DavidWarrenOnline
NEWSPAPER COLUMNS

COMMENTARY
February 22, 2012
To wear the ashes
Ash Wednesday is upon us again, visibly upon my faithful Christian readers of the western, Catholic inheritance, including all Protestant churches that claim succession from the old medieval trunk - Anglicans, Methodists, Lutherans, most Presbyterians, many Baptists, and those eastern, Orthodox Christians who follow the western rite. (The equivalent in the East is "Clean Monday," next week by the Julian calendar.)

I provide this list, which one could fairly easily reconstruct from Wikipedia or a hundred other reference websites (many containing serious errors) not as a public service but to suggest the scale of the enterprise. The season of Lent, nearly invisible today, was once quite outward and apparent, throughout the West.

In the "secular realm," where I write this column, that history is forgotten. Religion, according to the most advanced contemporary views, is a "private matter," along with brand preferences for coffee and shampoo, air miles accumulated, websites visited, sexual proclivities, and so forth.

At most it is like "race" - a kind of stigma you were born with, and which is "not your fault," and might therefore require some reverse discrimination if, in the opinion of our bureaucratic masters, you belong to one of their scheduled "visible minorities." But so far as I can see, being Christian does not get you any points; you'd be better off playing your race card directly, if you have one.

To many nominal Christians it anyway makes no difference. The number of people who state a Christian religious affiliation, in the rare cases when this is asked for in a survey, continues to amaze me. For they are the overwhelming majority.

Perhaps their parents had that affiliation, or their immigrant grandparents. It is an ethnic badge. But the claimants are no more likely to be practising the religion than they are to be speaking the grandparents' foreign tongue.

I was looking through some ecclesiastical statistics for the Archdiocese of Quebec - the successor to the old Apostolic Vicariate of New France, when our country was a missionary territory. This must have been precisely one year ago, for it was the day when GĂ©rald Lacroix was appointed by Rome, archbishop of Quebec, and Primate of Canada. (Did gentle reader recognize the name?)

By the numbers, Quebec is at least 83 per cent Catholic, and more than 90 per cent Christian. The number reporting "pagan" in the last survey I saw was 0.02 per cent.

Yet this is passing strange, because I've looked at Quebec and could almost swear the figures must be the other way around.

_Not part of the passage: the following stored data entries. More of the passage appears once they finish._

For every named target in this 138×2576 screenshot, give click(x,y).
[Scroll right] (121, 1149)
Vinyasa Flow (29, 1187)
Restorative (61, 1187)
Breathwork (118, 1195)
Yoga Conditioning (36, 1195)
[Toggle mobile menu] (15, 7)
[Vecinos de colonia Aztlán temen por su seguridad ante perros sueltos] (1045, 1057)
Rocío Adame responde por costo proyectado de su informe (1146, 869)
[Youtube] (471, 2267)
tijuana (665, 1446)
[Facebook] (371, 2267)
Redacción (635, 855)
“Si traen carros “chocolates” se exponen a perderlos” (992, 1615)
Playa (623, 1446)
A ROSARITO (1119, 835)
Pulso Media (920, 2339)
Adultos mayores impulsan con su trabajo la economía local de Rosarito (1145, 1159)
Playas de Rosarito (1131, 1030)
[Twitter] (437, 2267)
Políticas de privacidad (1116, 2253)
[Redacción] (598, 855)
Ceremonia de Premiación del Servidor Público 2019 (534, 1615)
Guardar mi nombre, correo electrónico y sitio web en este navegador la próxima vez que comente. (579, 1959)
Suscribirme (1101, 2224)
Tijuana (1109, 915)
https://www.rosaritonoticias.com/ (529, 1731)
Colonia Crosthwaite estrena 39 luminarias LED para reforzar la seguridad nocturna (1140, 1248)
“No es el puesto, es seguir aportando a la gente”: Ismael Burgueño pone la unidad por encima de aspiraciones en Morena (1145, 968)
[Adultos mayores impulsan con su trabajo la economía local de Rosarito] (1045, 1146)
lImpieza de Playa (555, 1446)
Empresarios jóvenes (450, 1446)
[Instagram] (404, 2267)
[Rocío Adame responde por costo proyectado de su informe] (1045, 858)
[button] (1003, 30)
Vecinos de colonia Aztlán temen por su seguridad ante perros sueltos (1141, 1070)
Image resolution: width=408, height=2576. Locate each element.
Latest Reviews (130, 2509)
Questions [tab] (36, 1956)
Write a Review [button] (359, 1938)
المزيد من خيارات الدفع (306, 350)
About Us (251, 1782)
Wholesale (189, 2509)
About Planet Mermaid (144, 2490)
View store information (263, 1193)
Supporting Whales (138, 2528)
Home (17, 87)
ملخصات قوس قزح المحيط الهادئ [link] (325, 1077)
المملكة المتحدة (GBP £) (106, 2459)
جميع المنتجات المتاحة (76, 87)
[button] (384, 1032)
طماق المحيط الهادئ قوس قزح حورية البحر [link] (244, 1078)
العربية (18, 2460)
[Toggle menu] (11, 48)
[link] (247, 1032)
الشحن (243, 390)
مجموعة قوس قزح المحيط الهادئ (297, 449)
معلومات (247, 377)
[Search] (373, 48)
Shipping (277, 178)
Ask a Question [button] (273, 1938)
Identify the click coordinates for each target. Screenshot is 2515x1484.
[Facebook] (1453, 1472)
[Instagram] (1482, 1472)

Attending Mass on Sunday is not an option for Roman Catholics, but an obligation, so we might get an idea of the number of practising Catholics by looking at that. From what I can infer from a variety of sources it is, in Quebec, less than 6 percent of the current population.

The proportion of those who are "good Catholics" - who take their vocation beyond Sunday observance - I have no idea. The remaining 94-percent-plus must include many "nice people," but if they say they're practising Catholics, they're lying.

Compare, if you will, church attendance in the 1950s, which by most accounts approached 90 per cent in Quebec. This included the mostly Protestant minority of anglophones, of course. A little more than half a century ago, Canada had huge, nationally organized United, Anglican, and Presbyterian congregations. Each of these "mainstream churches" has taken a similar hit, so that today the much smaller proportion of practising Christians is dominated by "evangelicals" of both the Protestant and Catholic varieties.

In the latter case, a significant proportion of practising Catholics are converts, who could not possibly have been attracted by any prospect of worldly advancement, nor inspired by any Canadian church leader of whom I am aware. They enter a Church that is in ruins; and must arrive by the grace of God, for there is no better explanation.

"That you will know the truth, and the truth will make you free."

While we are used to getting the upbeat tone from church leaders in all congregations - that sick-making, public-relations blather I find especially irritating in sellout bishops - the Christian teaching begins instead in that assertion of Christ's. The truth may be extremely uncomfortable, and from many angles desolating, but it must be faced. We cannot build our lives or our churches upon pathetic lies.

For the truth is indivisible. Little truths matter, as well as big. Little sins matter - hypocrisy matters - and the "either/or" is a choice between truth and falsehood, not a catalogue of "lesser evils." The way forward begins in the smallest of truths, in the here and now.

It begins in ashes. Through Lent we are called upon - those who hear the call - to wear the ashes. To wear the truth of defeat and desolation, for there is no other position from which we can hope to rise.